MLB Trust Securitization, a league-wide borrowing facility, is selling $102 million of senior secured notes in six pieces, ranging from $2.3 million to $32.2 million in size, according to Fitch. MLB Trust has also expanded its revolving credit facility to permit up to $2 billion in commitments. The league has $1.2 billion committed in the facility today that were due in December 2022. The expansion of credit also pushes back the payoff date to July 2026. Of MLB’s 30 franchises, 28 clubs participate in the trust facility, according to Fitch.
Baseball also expanded the MLB Facility Fund to permit up to $1.25 billion of commitments from the $146 million the league has outstanding right now, according to Fitch. Ten of the league’s teams participate in the Facility Fund. The Facility Fund is rated A-minus, while the MLB Trust is rated A by the agency, which evaluates debt as part of investors determining how much interest to demand from borrowers. Both MLB Trust and MLB Facility are backed by national media rights revenue and have the right to draw from the funds first, before being transferred to clubs. The Facility Fund is rated slightly weaker because MLB Trust has first rights to media revenue among the two.

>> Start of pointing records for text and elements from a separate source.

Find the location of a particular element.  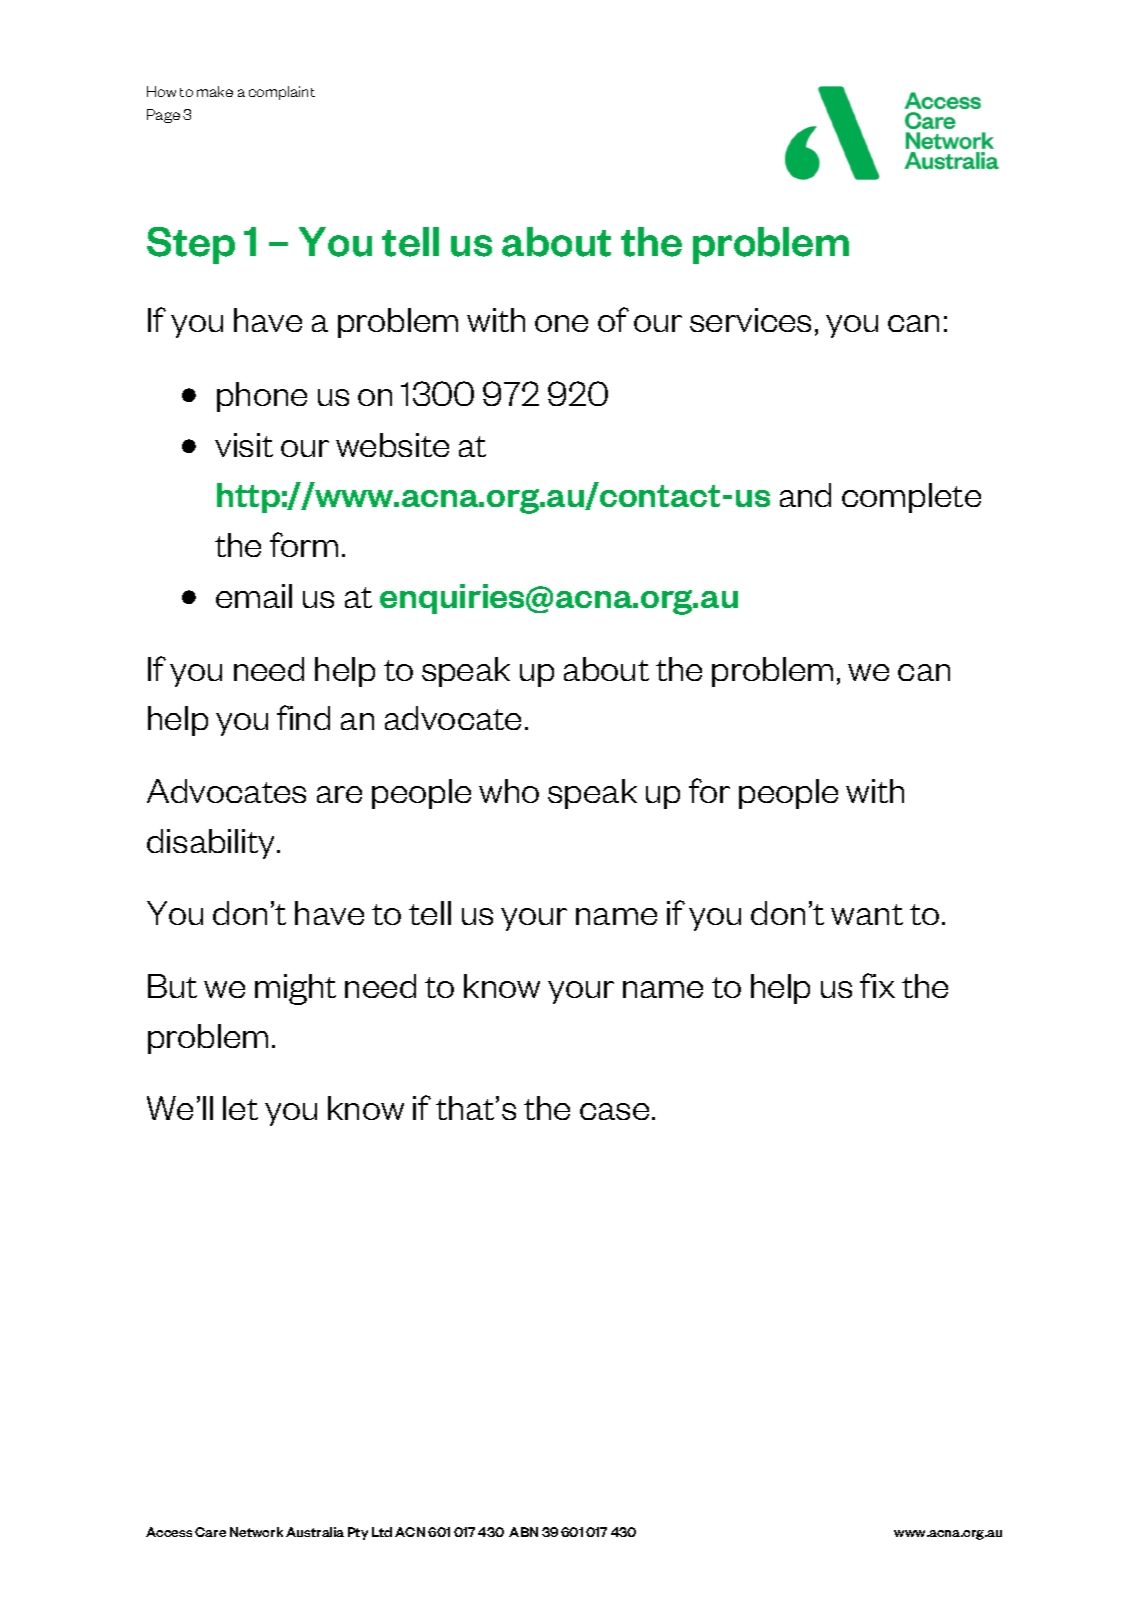

complete is located at coordinates (911, 498).
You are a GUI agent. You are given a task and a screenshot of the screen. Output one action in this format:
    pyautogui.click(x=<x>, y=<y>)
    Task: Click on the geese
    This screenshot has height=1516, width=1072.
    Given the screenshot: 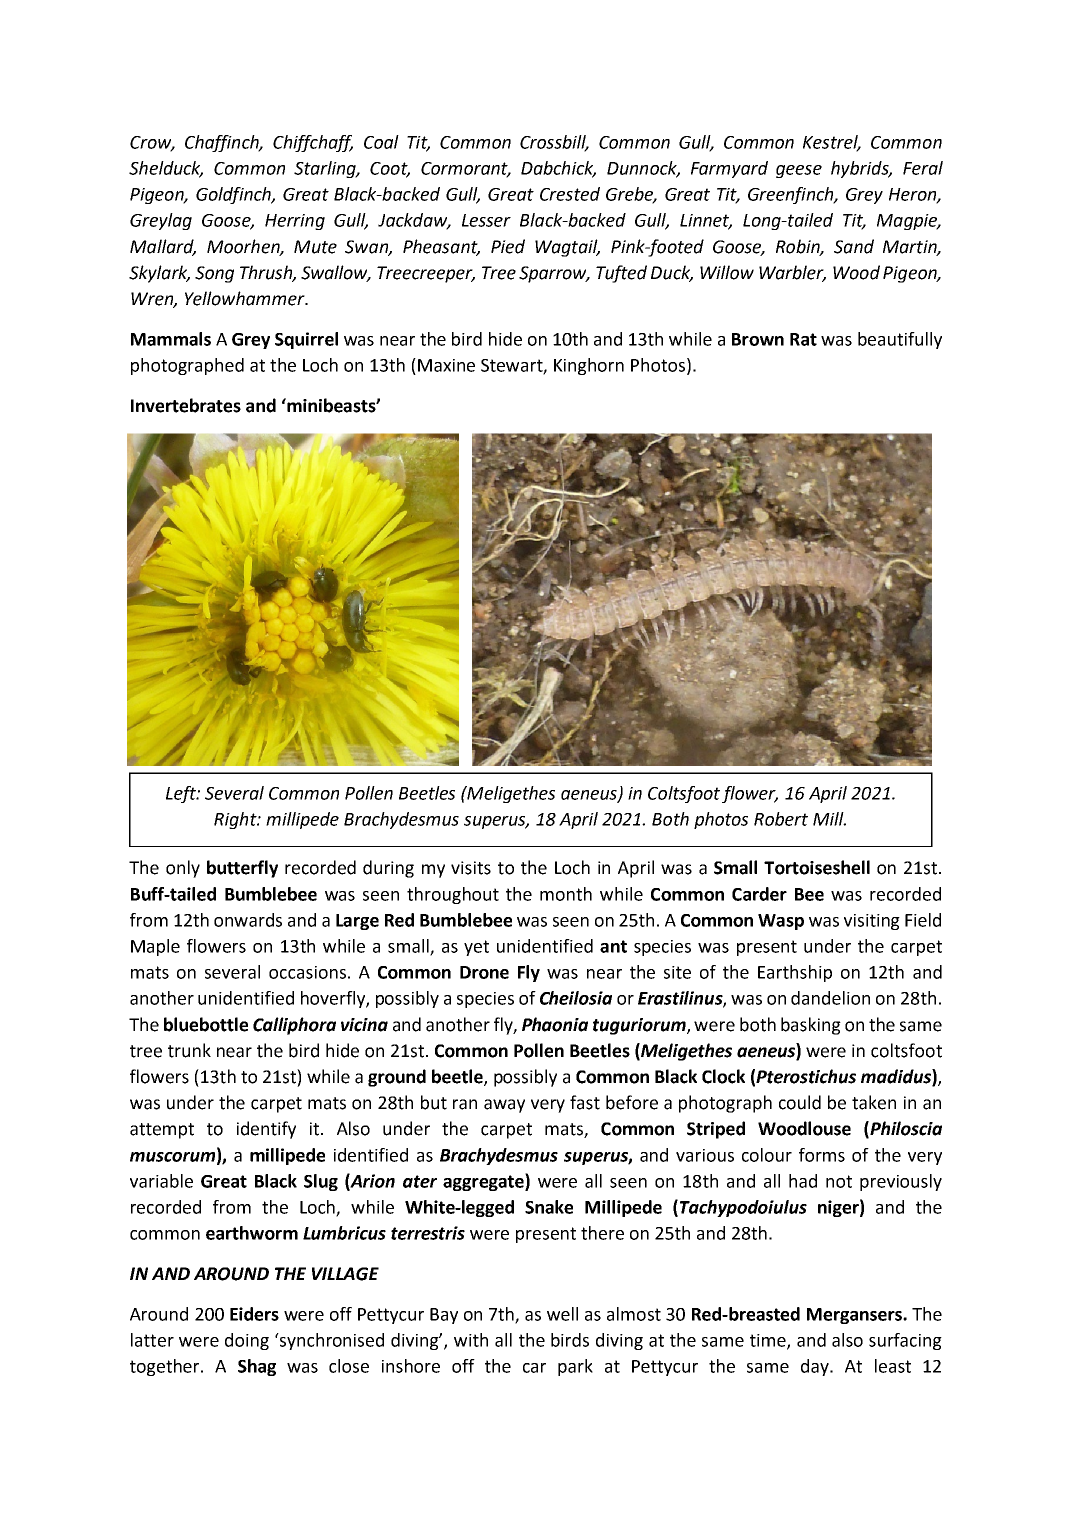 What is the action you would take?
    pyautogui.click(x=799, y=171)
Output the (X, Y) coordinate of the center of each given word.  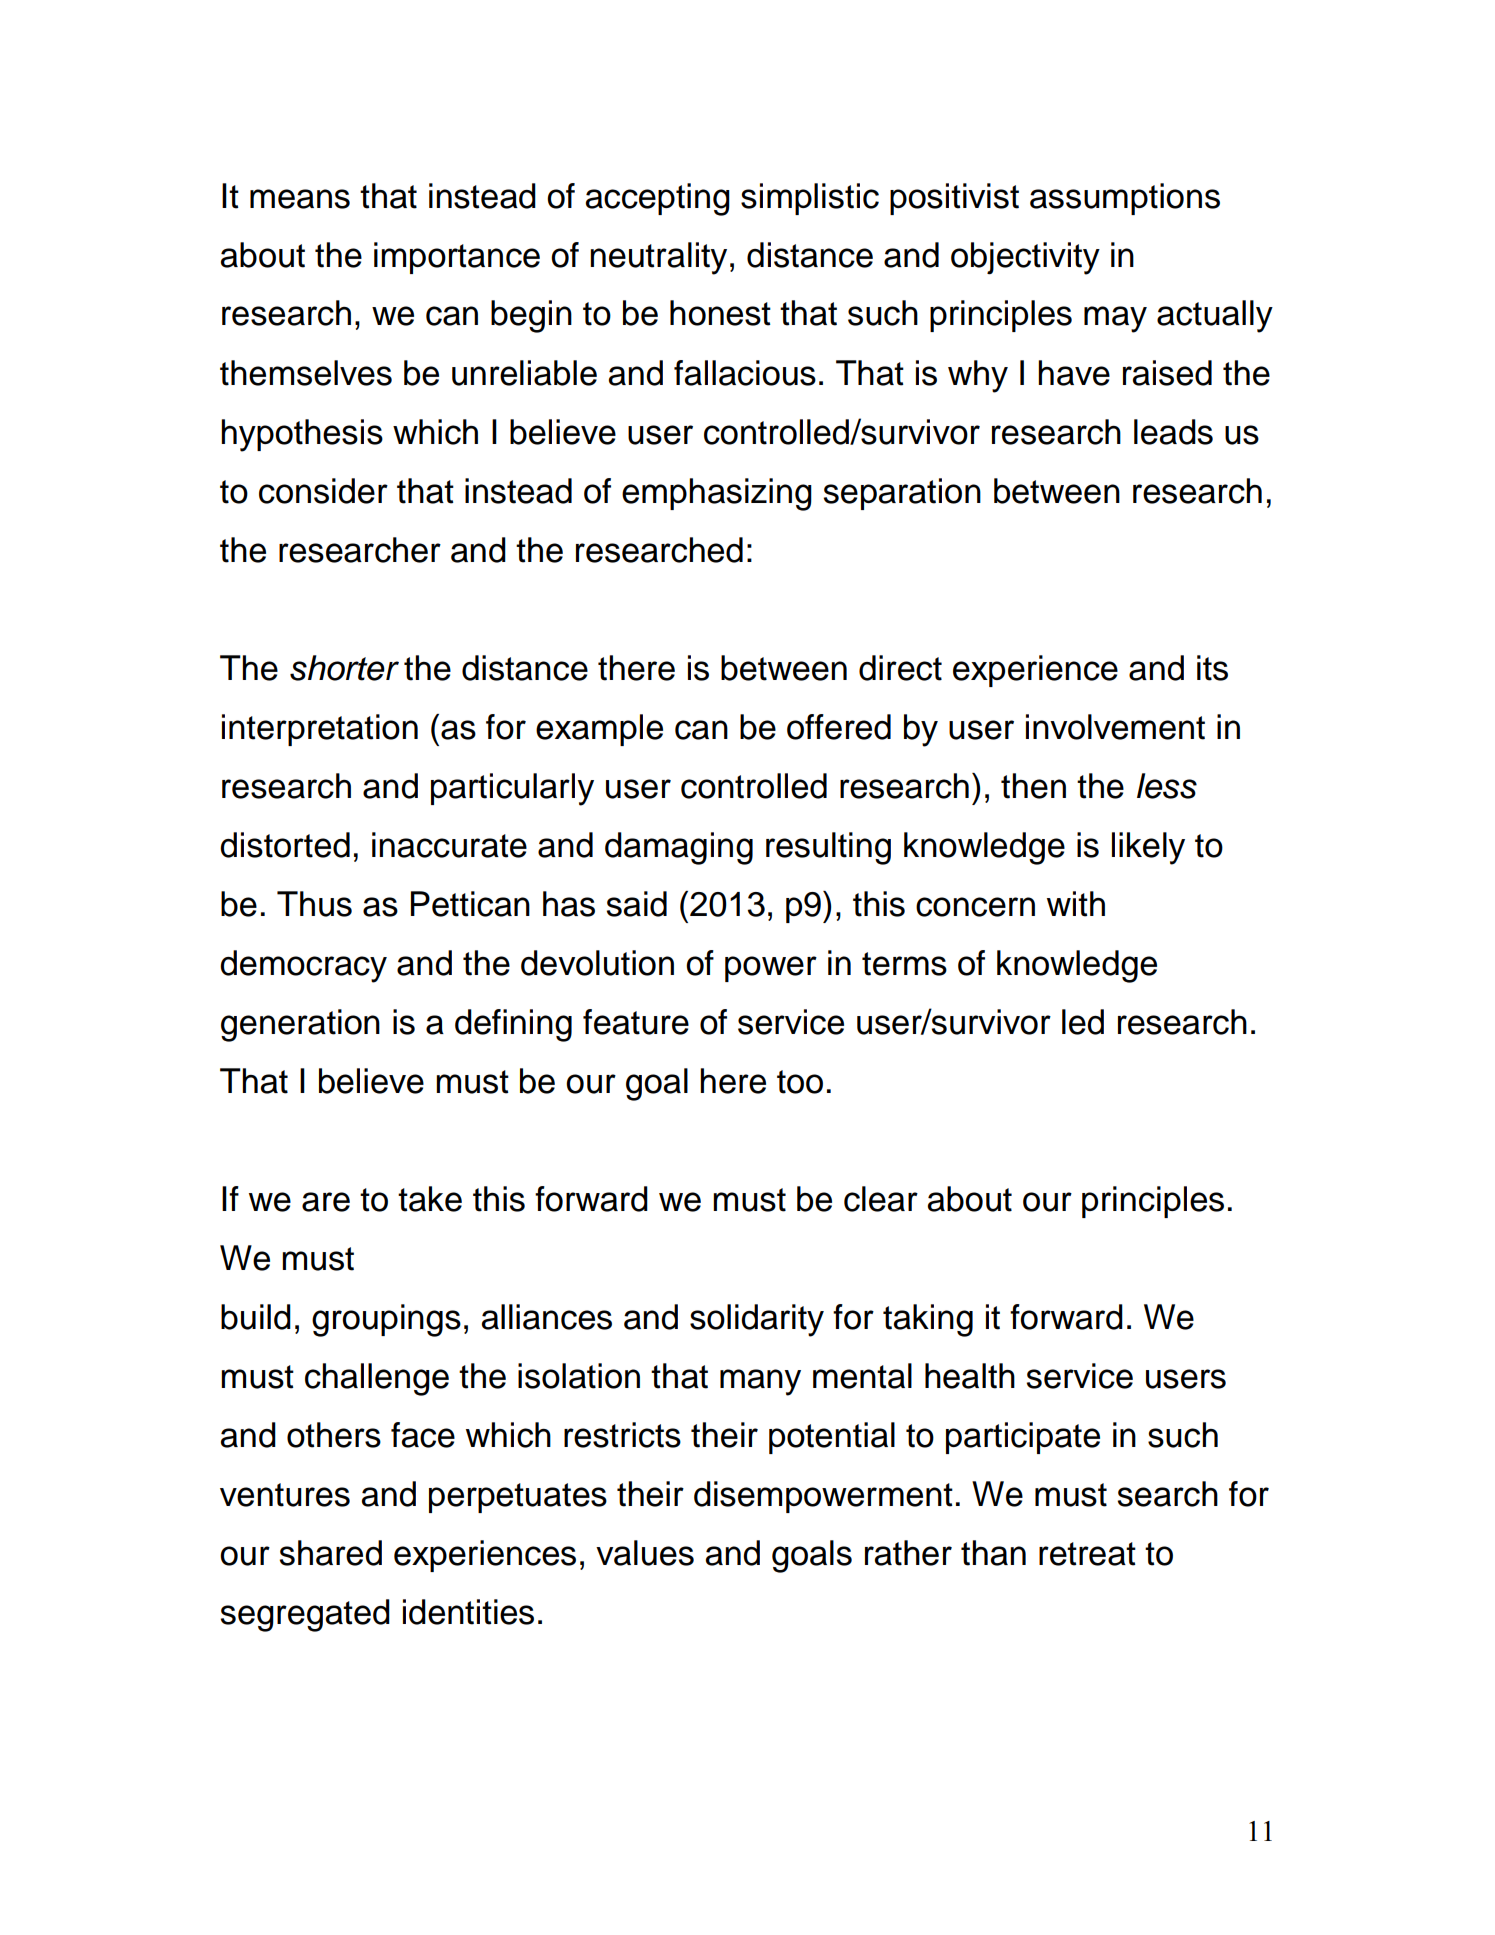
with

An email seeking comment from an MLB spokesperson wasn’t immediately returned.
MLB’s 30 clubs have amassed more than $8.3 billion in debt in large part due to losses resulting from the pandemic and the shortened 60-game season in 2020. As part of MLB’s recent moves, clubs will be permitted to draw $125 million from the MLB Trust Securitization fund, up from $100 million. Among its peer pro leagues, MLB leverage is currently 2.4 times revenue for each team, which is higher than the National Football League’s 1.9 times and lower than the National Basketball Association, which is 3.3 times revenue. Baseball’s leverage will decline to about 2.0 times revenue by 2024, based on contracted increases in annual TV rights fees.
The ratings agency cited baseball’s stable domestic attendance, running at 68% capacity recently, long history of no labor disruptions and media rights as strengths. A labor dispute, with the collective bargaining agreement expiring this year, and any possible increases in per-team debt are listed as potential risks.